The squadron was first activated during World War II as the 22d Air Corps Ferrying Squadron at Morrison Field, Florida in 1942. The squadron ferried aircraft between Florida and points in western Africa. From 1943, the unit then focused on the air transportation mission as the 22d Transport Squadron. Although the squadron was stationed at Morrison, its personnel were also used to man other stations of the Caribbean Wing. After a little more than a year of trying to use traditional Table of Organization units like the 22d, Air Transport Command (ATC) found them too inflexible for its operations. It, therefore, decided to replace its groups and squadrons and assign personnel directly to each of its stations, based on the needs of the station.

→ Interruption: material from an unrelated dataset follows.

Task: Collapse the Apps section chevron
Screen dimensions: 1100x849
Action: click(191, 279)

Accordingly, in October 1943 the squadron and its parent group were disbanded as ATC combined its units at Morrison into Station 11, Caribbean Wing, Air Transport Command.

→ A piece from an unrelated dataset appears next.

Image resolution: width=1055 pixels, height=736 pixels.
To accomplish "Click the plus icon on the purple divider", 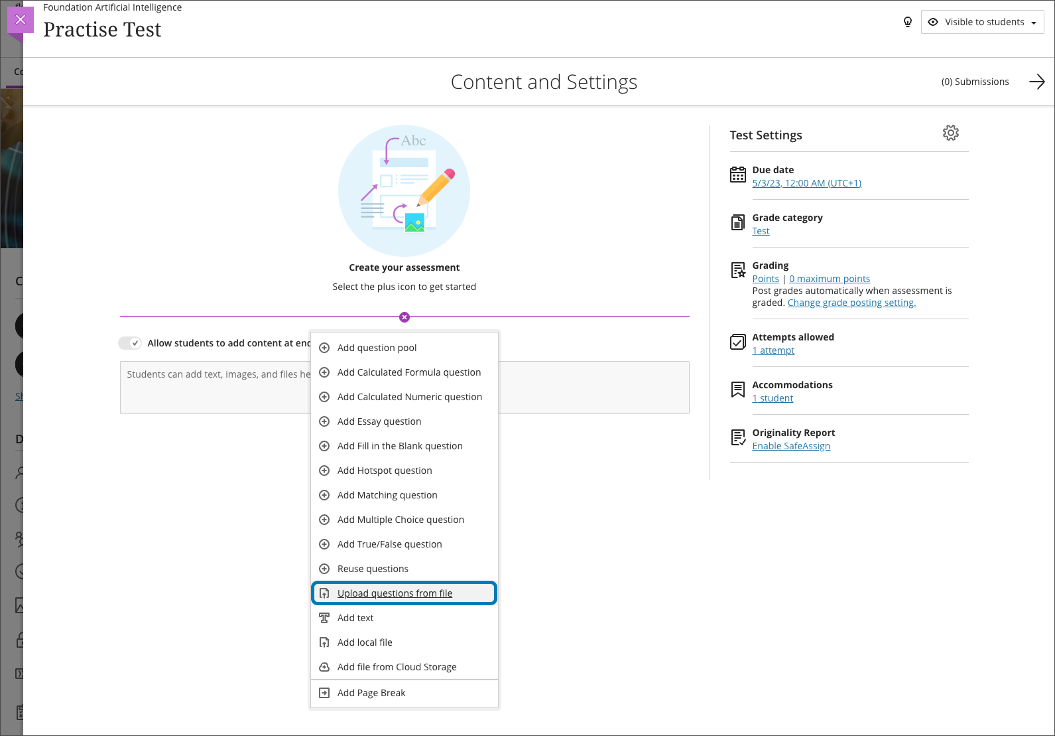I will 404,316.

The squadron was reactivated in March 1954 at Charleston Air Force Base, South Carolina as the 22d Air Transport Squadron with the responsibility of transporting personnel, materiel, mail and other strategic cargo for the Army, Navy and civilian agencies. The squadron was assigned to the 1608th Air Transport Group, which had been activated two months earlier. However, shortages of personnel and equipment delayed the group from reaching operational status upon activation. The squadron operated Douglas C-54 Skymaster aircraft until inactivating in March 1958.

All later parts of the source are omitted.